"Grégory,
Je ne pensais pas que j'aurais à écrire cette lettre ...
Un hommage, ça veut dire quoi? Que c'est fini?
Non je ne crois pas, rien ne se termine jamais. Ce n'est que le commencement pour toi, tu peux le savoir maintenant.
J'essaierai de ne pas trop te retenir avec les larmes parce qu'au fond, elles sont égoïstes mes larmes, ce sont les souvenirs que tu laisses, les mots, les gestes, les rires, le parfum ...
Les larmes, elles te retiennent. Toi, tu es l'espoir, l'espoir pour ta famille, pour nous qui restons que l'on peut vivre ailleurs, que l'on eput y être heureux, que l'on peut avancer malgré tout. Je me souviens de toi à l'entrée du château, nous étions plein d'espoir, avec cette envie de montrer au monde entier qui l'on etait.
Je me souviens de tout ça, de tes blagues, de ton caractère, de ces fous rires que l'on a eu en pagaille, je me souviens de tout.

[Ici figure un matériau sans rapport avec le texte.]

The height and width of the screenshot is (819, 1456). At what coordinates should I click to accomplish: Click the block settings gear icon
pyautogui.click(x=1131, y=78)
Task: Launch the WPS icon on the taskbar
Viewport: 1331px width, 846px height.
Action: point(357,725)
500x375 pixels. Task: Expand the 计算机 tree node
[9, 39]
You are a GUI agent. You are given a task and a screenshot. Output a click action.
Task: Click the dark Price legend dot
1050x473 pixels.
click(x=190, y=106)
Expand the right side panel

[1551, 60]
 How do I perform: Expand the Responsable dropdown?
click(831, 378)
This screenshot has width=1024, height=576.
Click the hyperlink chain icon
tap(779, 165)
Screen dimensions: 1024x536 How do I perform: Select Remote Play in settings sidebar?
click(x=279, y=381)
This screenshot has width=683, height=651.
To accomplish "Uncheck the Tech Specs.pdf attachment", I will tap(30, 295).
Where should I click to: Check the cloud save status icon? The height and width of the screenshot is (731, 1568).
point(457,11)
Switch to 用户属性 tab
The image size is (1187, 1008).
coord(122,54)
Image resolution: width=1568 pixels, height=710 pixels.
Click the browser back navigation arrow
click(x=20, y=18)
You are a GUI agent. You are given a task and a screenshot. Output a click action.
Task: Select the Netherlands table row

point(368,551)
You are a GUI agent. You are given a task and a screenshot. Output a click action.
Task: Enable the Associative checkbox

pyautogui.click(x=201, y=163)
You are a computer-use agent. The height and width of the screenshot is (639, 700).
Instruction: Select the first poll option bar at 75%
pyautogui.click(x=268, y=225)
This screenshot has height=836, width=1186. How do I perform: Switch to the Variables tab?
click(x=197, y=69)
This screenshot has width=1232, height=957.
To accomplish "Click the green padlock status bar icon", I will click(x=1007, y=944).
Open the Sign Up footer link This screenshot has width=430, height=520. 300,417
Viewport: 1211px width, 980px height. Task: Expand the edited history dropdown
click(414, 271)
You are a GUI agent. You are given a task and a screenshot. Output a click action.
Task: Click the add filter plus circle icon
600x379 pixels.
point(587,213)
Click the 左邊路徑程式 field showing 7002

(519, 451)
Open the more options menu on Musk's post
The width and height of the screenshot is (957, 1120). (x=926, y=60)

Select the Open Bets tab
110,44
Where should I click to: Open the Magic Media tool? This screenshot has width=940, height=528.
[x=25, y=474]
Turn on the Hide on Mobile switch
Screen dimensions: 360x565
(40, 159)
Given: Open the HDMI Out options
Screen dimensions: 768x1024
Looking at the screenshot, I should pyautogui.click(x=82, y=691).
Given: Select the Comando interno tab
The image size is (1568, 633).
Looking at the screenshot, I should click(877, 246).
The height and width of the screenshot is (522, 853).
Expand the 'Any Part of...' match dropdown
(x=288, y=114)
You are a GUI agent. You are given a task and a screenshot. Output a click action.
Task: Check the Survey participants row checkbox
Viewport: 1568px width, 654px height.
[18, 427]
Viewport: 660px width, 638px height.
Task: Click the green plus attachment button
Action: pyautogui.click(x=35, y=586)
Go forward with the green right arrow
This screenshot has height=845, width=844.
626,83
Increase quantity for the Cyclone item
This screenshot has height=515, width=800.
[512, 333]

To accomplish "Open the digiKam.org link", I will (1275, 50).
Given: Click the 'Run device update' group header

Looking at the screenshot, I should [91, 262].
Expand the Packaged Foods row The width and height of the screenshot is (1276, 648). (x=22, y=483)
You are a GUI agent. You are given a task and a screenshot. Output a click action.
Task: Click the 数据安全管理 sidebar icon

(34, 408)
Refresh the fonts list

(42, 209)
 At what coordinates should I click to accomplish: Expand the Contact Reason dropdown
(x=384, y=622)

Il faudra le fêter! Te rendre autant de joie que tu nous en as donné durant ton passage dans nos vies.
J'ai l'impression que plus j'écris et plus tu te rapproches de moi, de tout ce que je voudrais que tu saches depuis ces trois années, de tout ca qui ne s'écrit pas mais qui se sent.
Si tu le sens, alors je n'ajouterai rien, j'essaierai juste de te laisser partir ailleurs. Mais pas de ma tête ni de mon coeur car tu y resteras, jusqu'à ce que je te retrouve au paradis en train de jouer au foot ou de faire un peu de musique avec Elvis Presley.
Sois heureux s'il te plaît, respire du bout de ton p'tit nez, regarde-nous d'en haut, rigole de nos bétises, de nos erreus, mais prends soin de toi et de tes ailes, ne laisse plus rien t'échapper.
Bon voyage, et avant d'être un ange comme tout le monde le dit, tu as d'abord été un homme et un homme bien. C'est de cet homme-là dont je me souviendrai, de son coeur, de lui tout entier.
Sache que je t'aime et que ça n'a jamais changé.
A ta vie, à tes rêves, à toi, à ceux que tu aimes."